With the pictures omitted, print exactly the lines below, from the one containing "Where should I" through the one containing "Choose olive gray swatch for Hierro V9", and nothing else.

§ Data records
======

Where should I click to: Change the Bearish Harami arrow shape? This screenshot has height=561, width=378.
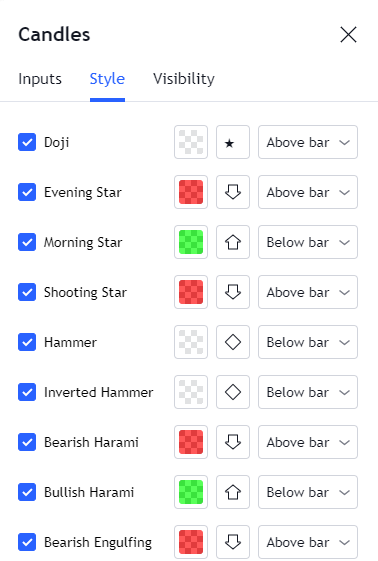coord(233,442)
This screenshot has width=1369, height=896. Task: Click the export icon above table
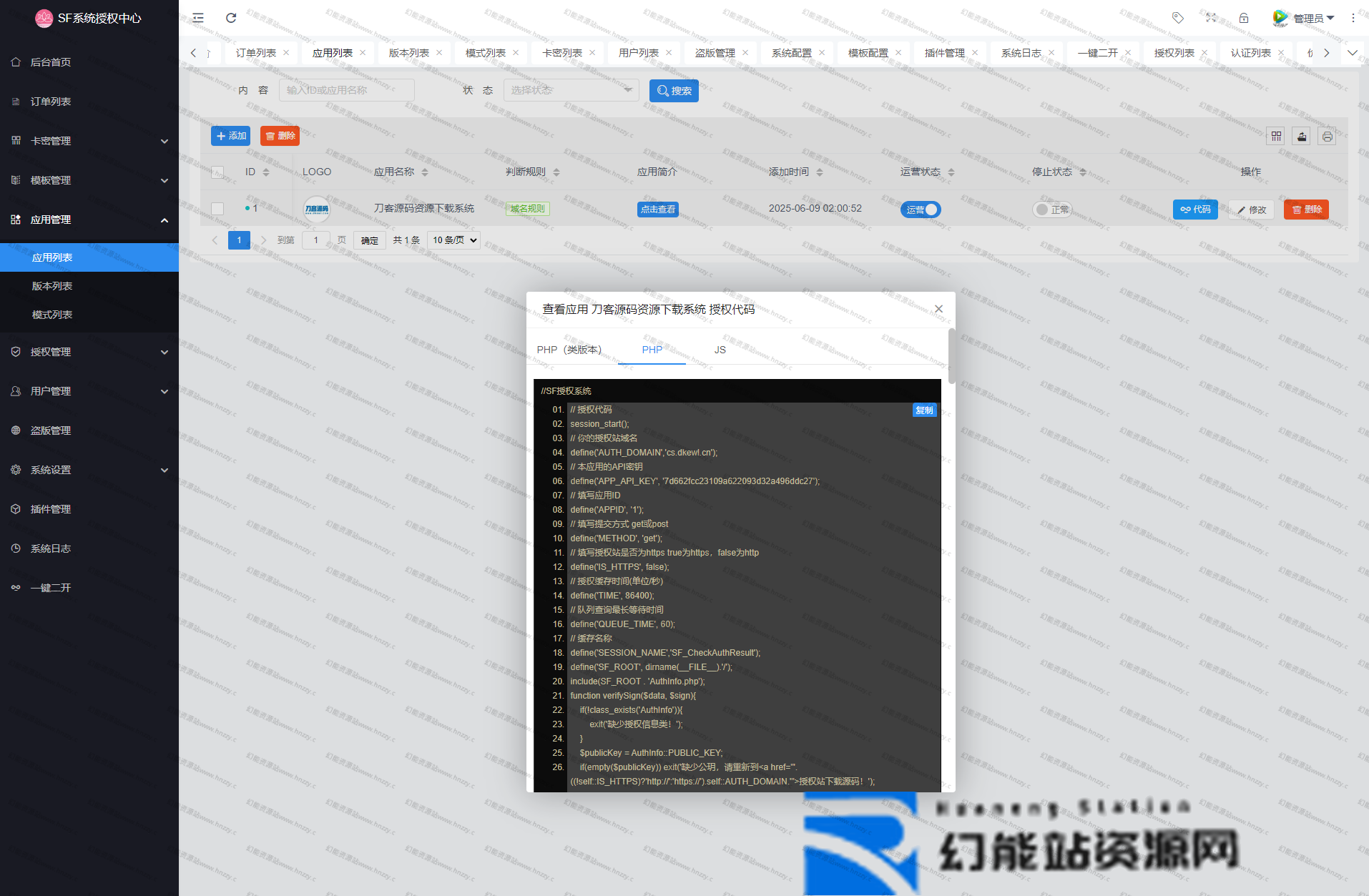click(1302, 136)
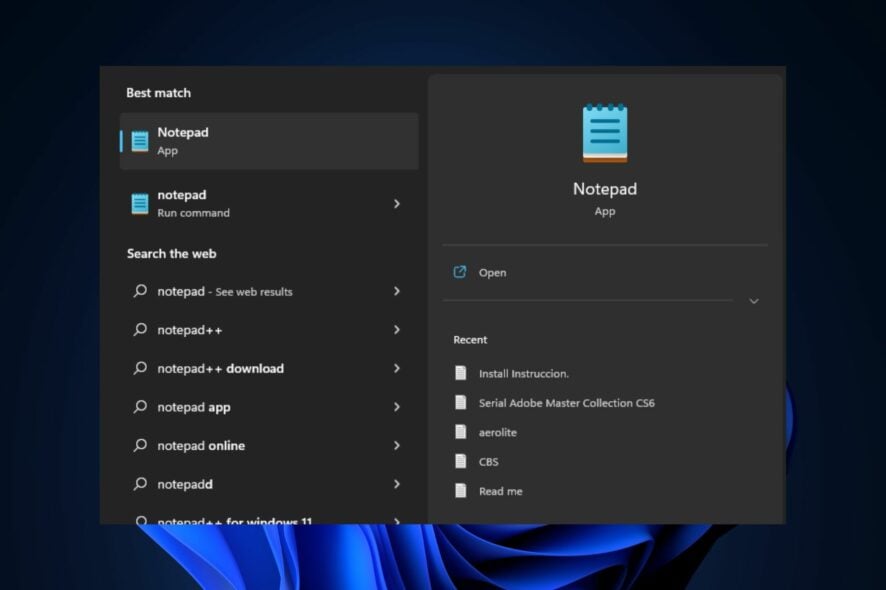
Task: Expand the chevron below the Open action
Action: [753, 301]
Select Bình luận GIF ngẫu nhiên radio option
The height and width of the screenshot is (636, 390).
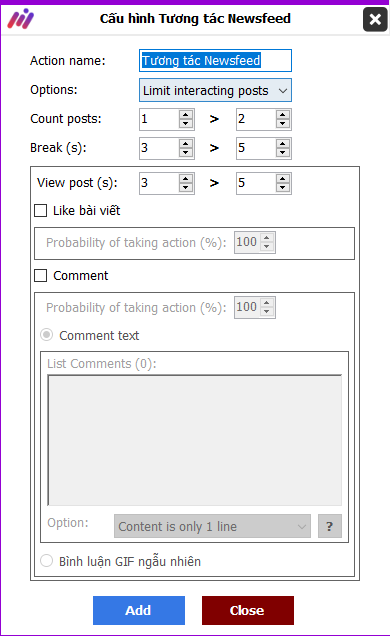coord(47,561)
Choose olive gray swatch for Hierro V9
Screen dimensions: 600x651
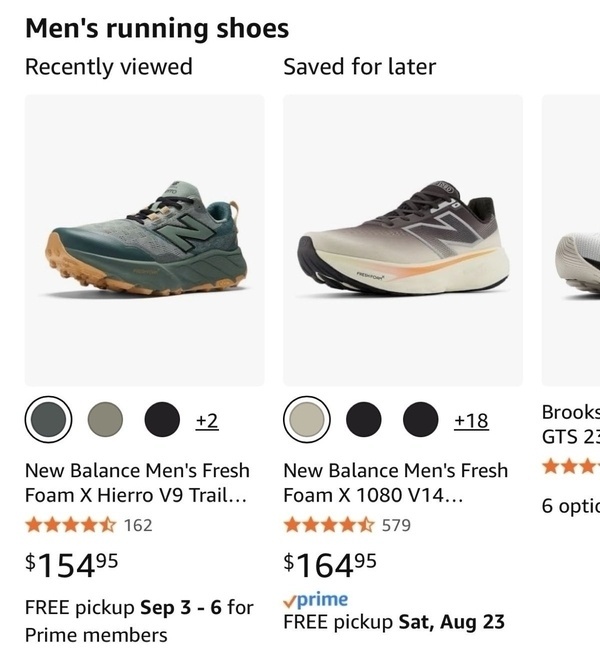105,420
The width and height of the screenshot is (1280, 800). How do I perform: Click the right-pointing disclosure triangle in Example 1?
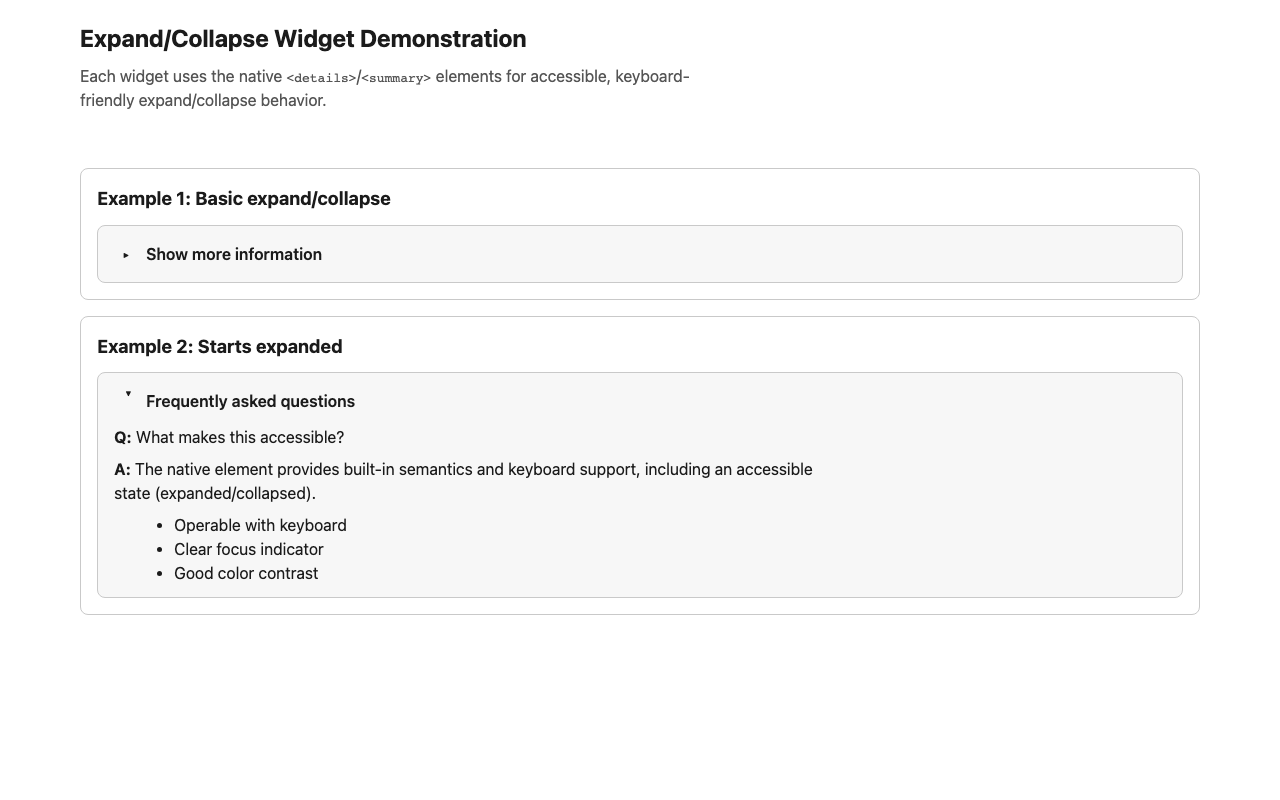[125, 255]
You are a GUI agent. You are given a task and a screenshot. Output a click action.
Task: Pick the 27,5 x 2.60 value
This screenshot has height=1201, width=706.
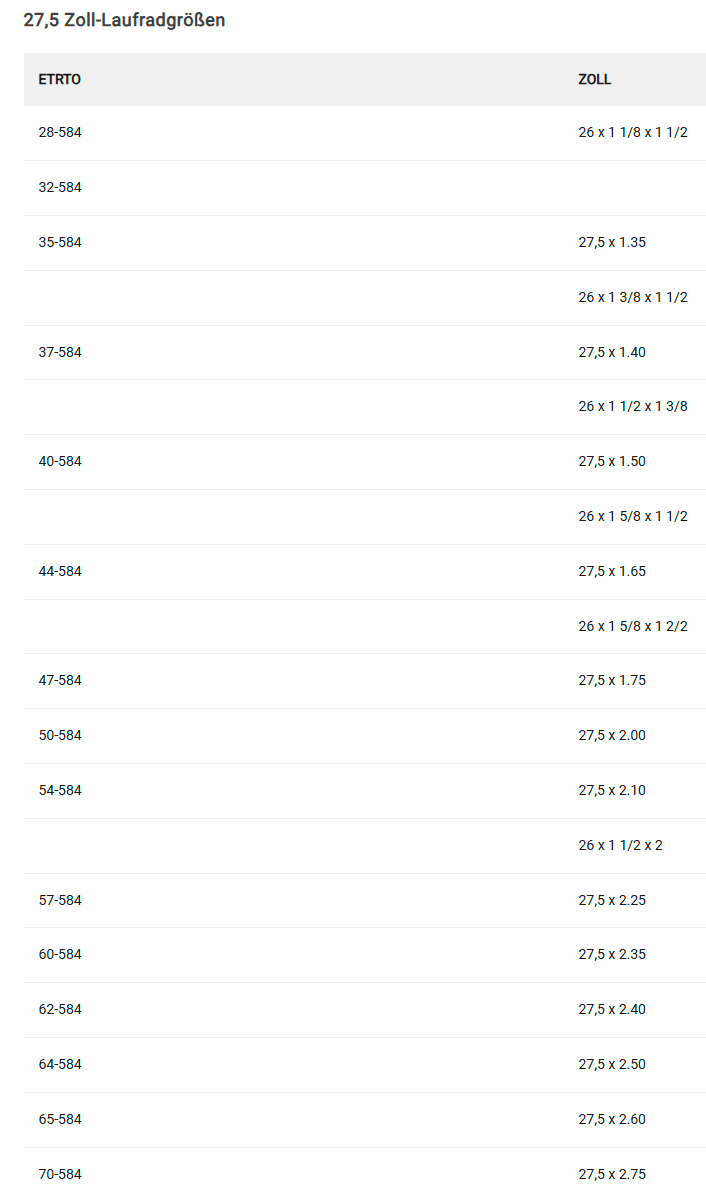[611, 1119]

======

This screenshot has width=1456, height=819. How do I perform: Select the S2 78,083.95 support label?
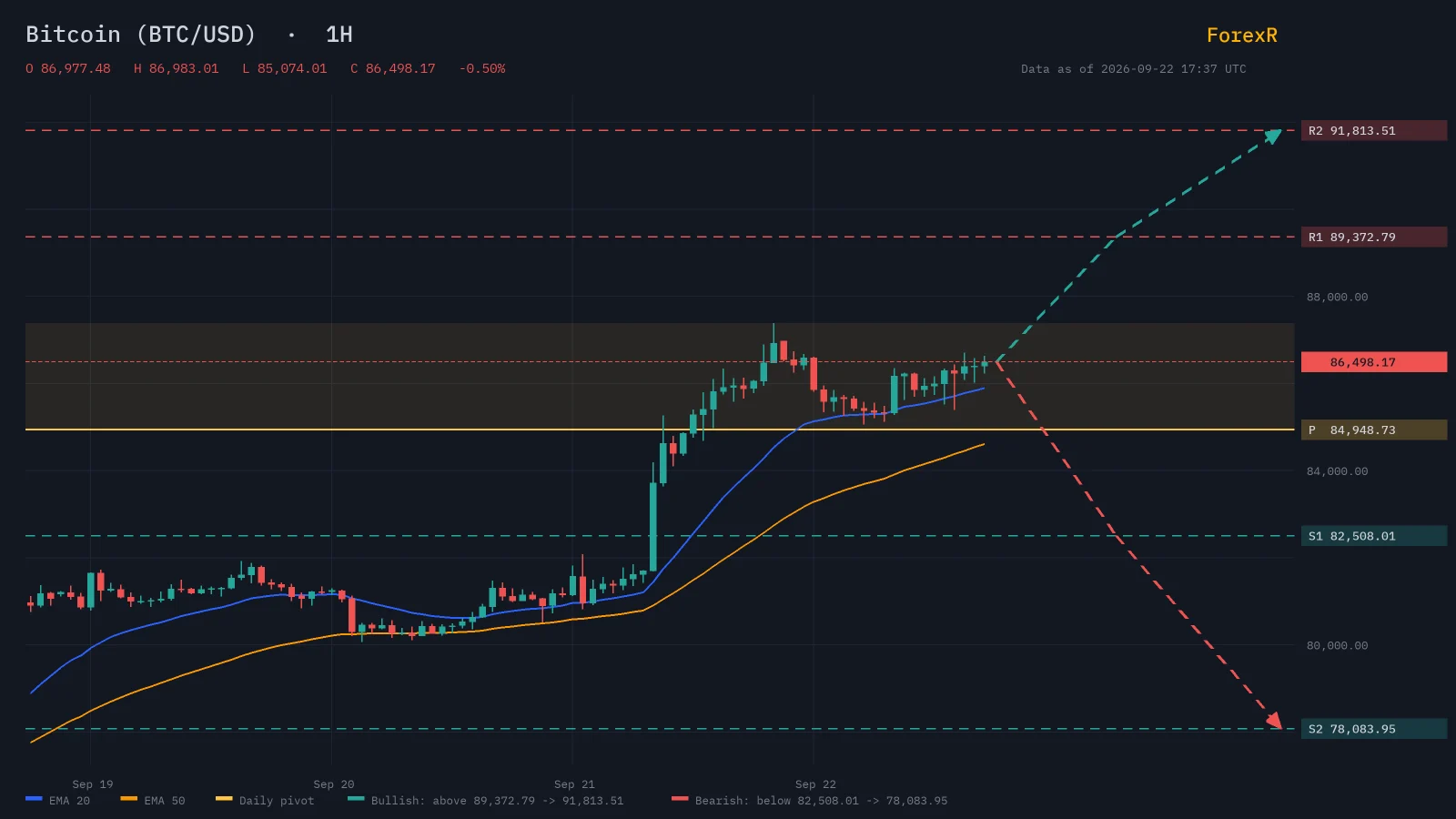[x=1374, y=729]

======

§ Response for this exercise
Where should I click to: Change the Bearish Harami arrow shape? This screenshot has height=561, width=378.
coord(233,442)
This screenshot has width=1369, height=896. Task: Click the export icon above table
click(1302, 136)
Task: Expand the chevron below the Open action
Action: [753, 301]
Select Bình luận GIF ngẫu nhiên radio option
The height and width of the screenshot is (636, 390).
coord(47,561)
Choose olive gray swatch for Hierro V9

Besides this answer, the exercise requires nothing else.